• _SELECTED EXCERPT_
The treatment of constipation will depend on the severity of the condition or the cause of constipation.
Usually, management can be performed with simple behaviors:
- Drinking adequate fluids (at least 8 glasses a day) - to soften the stool.
- Eating foods that are rich in fiber.
- Visit the toilet regularly and don't ignore the urge to defecate.
- Regular physical activity to help stimulate intestinal function.
There are several medications that might be used to manage constipation:
5-HT-4 agonists will decrease the time that feces spends in the colon and increase fluid secretion.
Opioid antagoniststo treat opioid-induced constipation.
Osmotic laxatives (sorbitol and lactulose, for example) that stimulate movement or permanence of liquid into the colon.
Chloride channel activators (ubiprostone) that increase the fluid in the intestine, resulting in softer stools.
Bulk laxatives or iber supplements (methylcellulose and psyllium) are considered the safest laxative and are taken with water.
Stimulant laxatives (bisacodyl, castor oil, cascara sagrada, etc.) promote contraction of the intestinal muscles that propel the stool.
Saline laxatives (magnesium salts) stimulate absorption of fluids into the colon, allowing stools to pass easily.

• _TASK ITEM 1_
Decide whether each statement agrees with the text on treating constipation. Answer yes or no for each, and quote the exact words from the text that settle it.
(a) The text advises drinking at least 8 glasses of fluid a day.
(b) The text calls stimulant laxatives the safest laxative.
(c) The text lists magnesium salts as saline laxatives.
• _TASK ITEM 2_
In the text on treating constipation, what do 5-HT-4 agonists decrease?
• _TASK ITEM 3_
Copy a passage from the text on treating constipation word for word. Begin at the words "- Regular physical" and stop after "in softer stools.".

• _THE DATA_

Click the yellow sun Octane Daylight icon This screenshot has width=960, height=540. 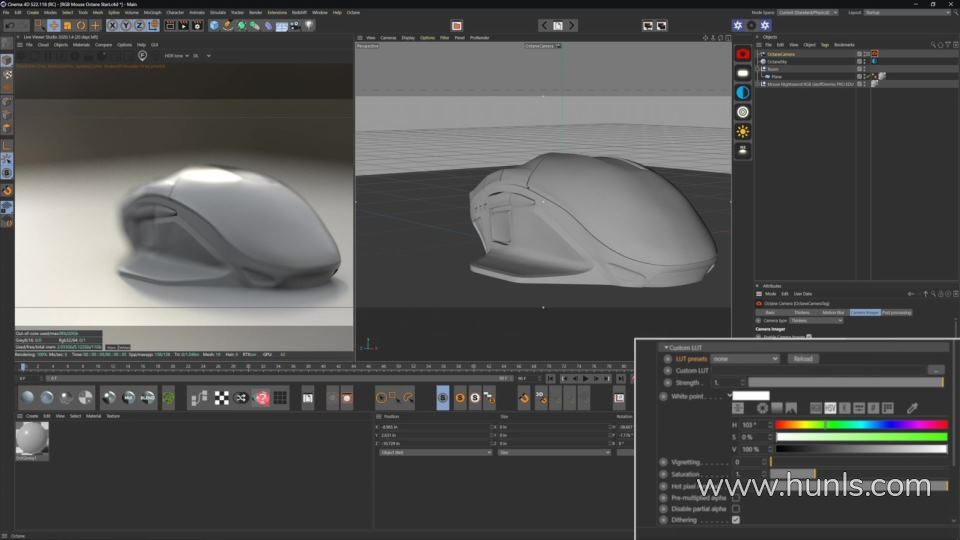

• _WRITTEN REPLY 1_
(a) Yes: "Drinking adequate fluids (at least 8 glasses a day) - to soften the stool."
(b) No: bulk laxatives, not stimulant laxatives, "are considered the safest laxative and are taken with water."
(c) Yes: "Saline laxatives (magnesium salts) stimulate absorption of fluids into the colon"

• _WRITTEN REPLY 2_
The time that feces spends in the colon.

• _WRITTEN REPLY 3_
- Regular physical activity to help stimulate intestinal function.
There are several medications that might be used to manage constipation:
5-HT-4 agonists will decrease the time that feces spends in the colon and increase fluid secretion.
Opioid antagoniststo treat opioid-induced constipation.
Osmotic laxatives (sorbitol and lactulose, for example) that stimulate movement or permanence of liquid into the colon.
Chloride channel activators (ubiprostone) that increase the fluid in the intestine, resulting in softer stools.